Parallèlement, le Premier ministre israélien Benjamin Netanyahu, s’est opposé aux ambitions iraniennes dans la région et a menacé une action militaire contre tout mouvement iranien qui, selon lui, empiéterait sur la sécurité israélienne. Maintenant, dans Trump et le prince héritier saoudien, il a les alliés de ses rêves.
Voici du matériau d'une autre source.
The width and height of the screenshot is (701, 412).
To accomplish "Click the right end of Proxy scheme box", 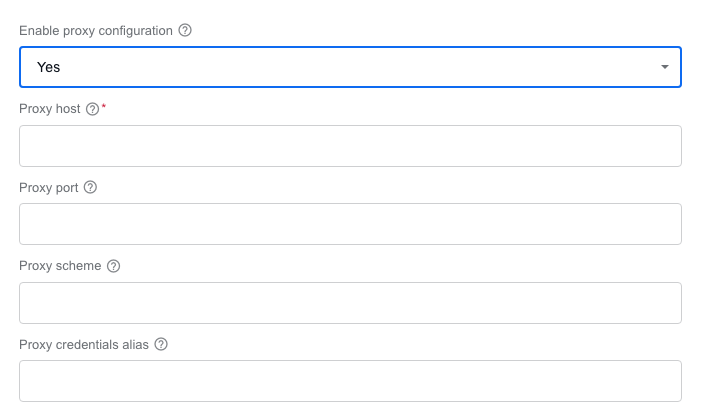I will 666,303.
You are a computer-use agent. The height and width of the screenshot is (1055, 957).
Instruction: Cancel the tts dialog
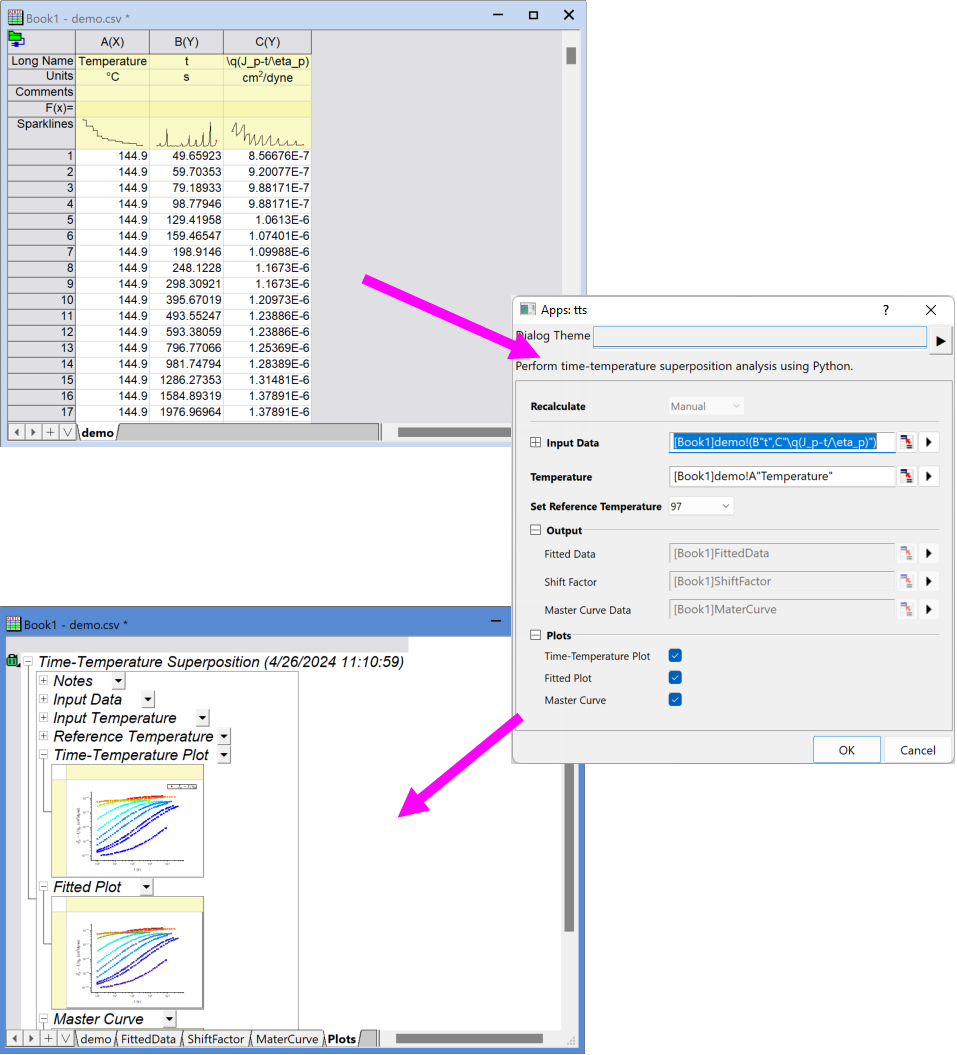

Dans son discours devant le Congrès en 2015, Netanyahou a présenté une vision de l’Iran comme un danger systémique qui sera plus tard approprié par Trump et ses complices saoudiens à Riyad. Maintenant, Netanyahu joue un rôle majeur dans une région au bord de la guerre
Personne ne peut dire avec certitude quand, ou même si, ces forces puissantes produiront une nouvelle guerre dévastatrice. D’autres considérations – une recrudescence inattendue de la tension dans la péninsule coréenne si les négociations échouent, une nouvelle crise avec la Russie, une crise économique mondiale – pourraient attirer l’attention ailleurs, réduisant ainsi l’importance du build-up géopolitique dans le golfe Persique. Un nouveau leadership dans l’un des pays clés pourrait également conduire à un changement de cap. Netanyahou, par exemple, risque maintenant de perdre le pouvoir à cause d’une enquête de la police israélienne en cours sur ses actes prétendument corrompus. Sans des développements inattendus, le chemin de la guerre est déjà tracé, ce qui pourrait être une route vers l’enfer.
Michael T. Klare est professeur au Hampshire College.